Amnesty made the statement in its annual global report on the death penalty that noted “progress all around” with sub-Saharan Africa and Southeast Asia as regions where executions are far fewer now than in the past.
Thailand has not executed any prisoners since 2009. According to United Nations standards, a country must not have executed any prisoners for 10 years for it to be considered to have abolished the death penalty in practice.
Nonetheless, the death penalty is still on the books in the Kingdom, and judges have not been reticent about handing it down as a sentence. In 2017, judges in Thailand handed down 75 death sentences, although that was a sharp decrease from the 216 handed down the year before.
The Department of Corrections said that a total of 502 prisoners in Thai jails and prisons have received a death sentence, although none have been carried out.
“We’re close to becoming a country that is free of executions in practice as recognized by the United Nations. If we can successfully do it, it will be significant to the country’s human rights development,” said Piyanut Kotsan, director of Amnesty International in Thailand.

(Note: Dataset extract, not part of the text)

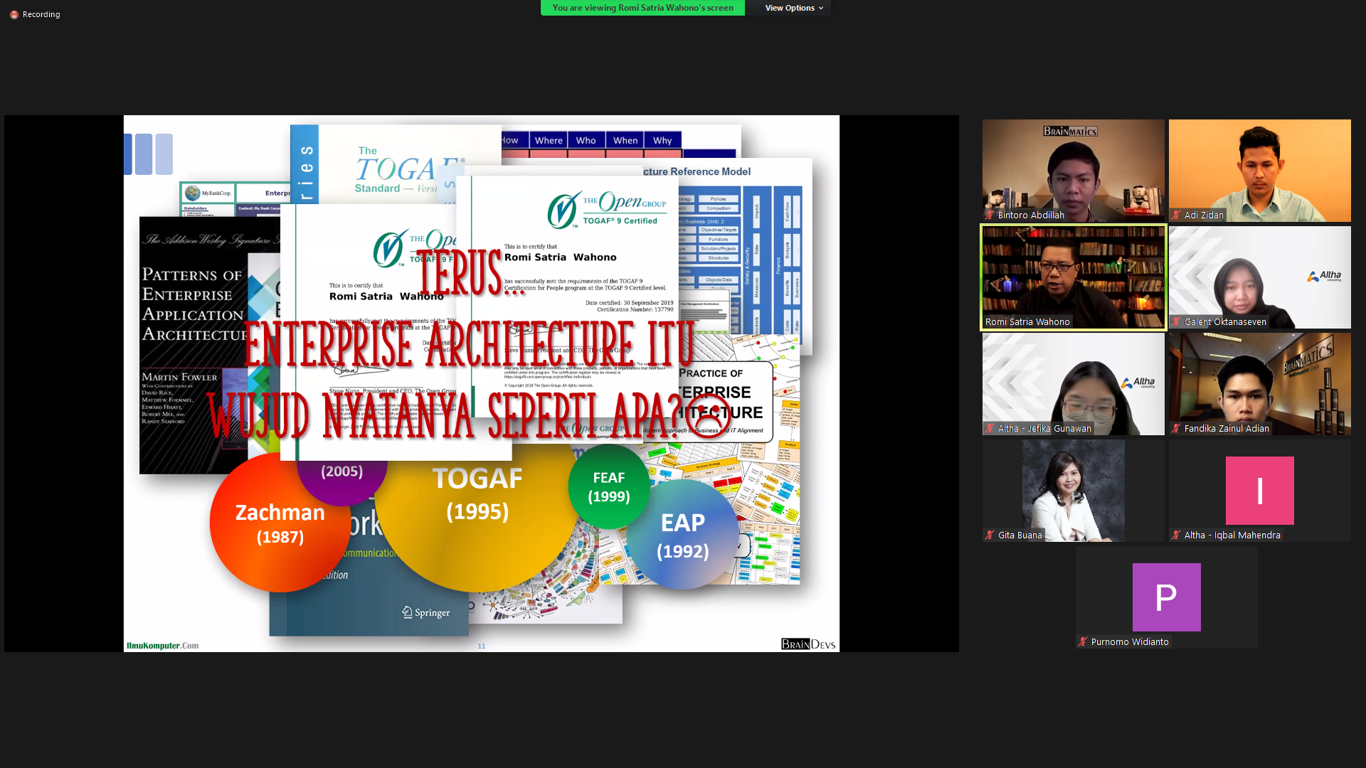
Task: Click the screen-sharing notification banner
Action: click(x=642, y=8)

She called on the government to take the next step and formally abolish the death penalty by removing capital punishment as a legal option for judges to use as they deem necessary.

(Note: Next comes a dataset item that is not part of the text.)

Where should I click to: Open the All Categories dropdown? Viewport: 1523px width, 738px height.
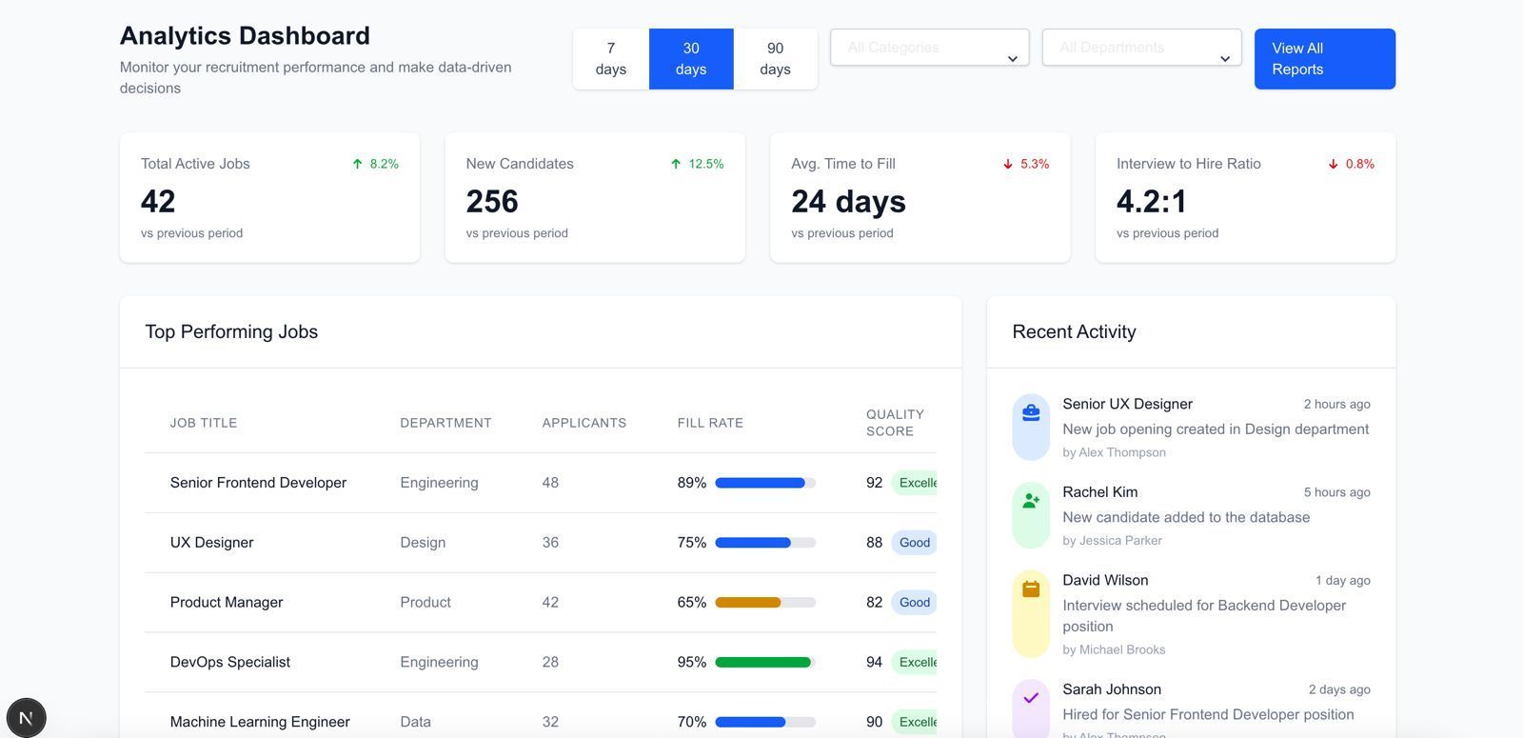pos(929,48)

Capital punishment is available to judges as a possible sentence for 63 different types of crimes. The government has also considered adding corruption as a crime that could result in a death penalty.
Around the world, 141 countries have stopped using the death penalty, while 56 still have it.
“The end of the death penalty is not about encouraging crimes; it’s about cancelling unreasonable types of punishment,” said Pitikan Sithidej, director general of the Rights and Liberties Protection Department at the Ministry of Justice.
Some prominent reformers, including Bowornsak Uwanno, the head of the last Constitutional Drafting Committee, have said it is time for Thailand to abolish the death penalty.
A 2014 survey by Mahidol University, however, found that 41 percent of Thais want to keep the death penalty, while only 8 percent supported abolishing it, and the remaining 51 percent were undecided.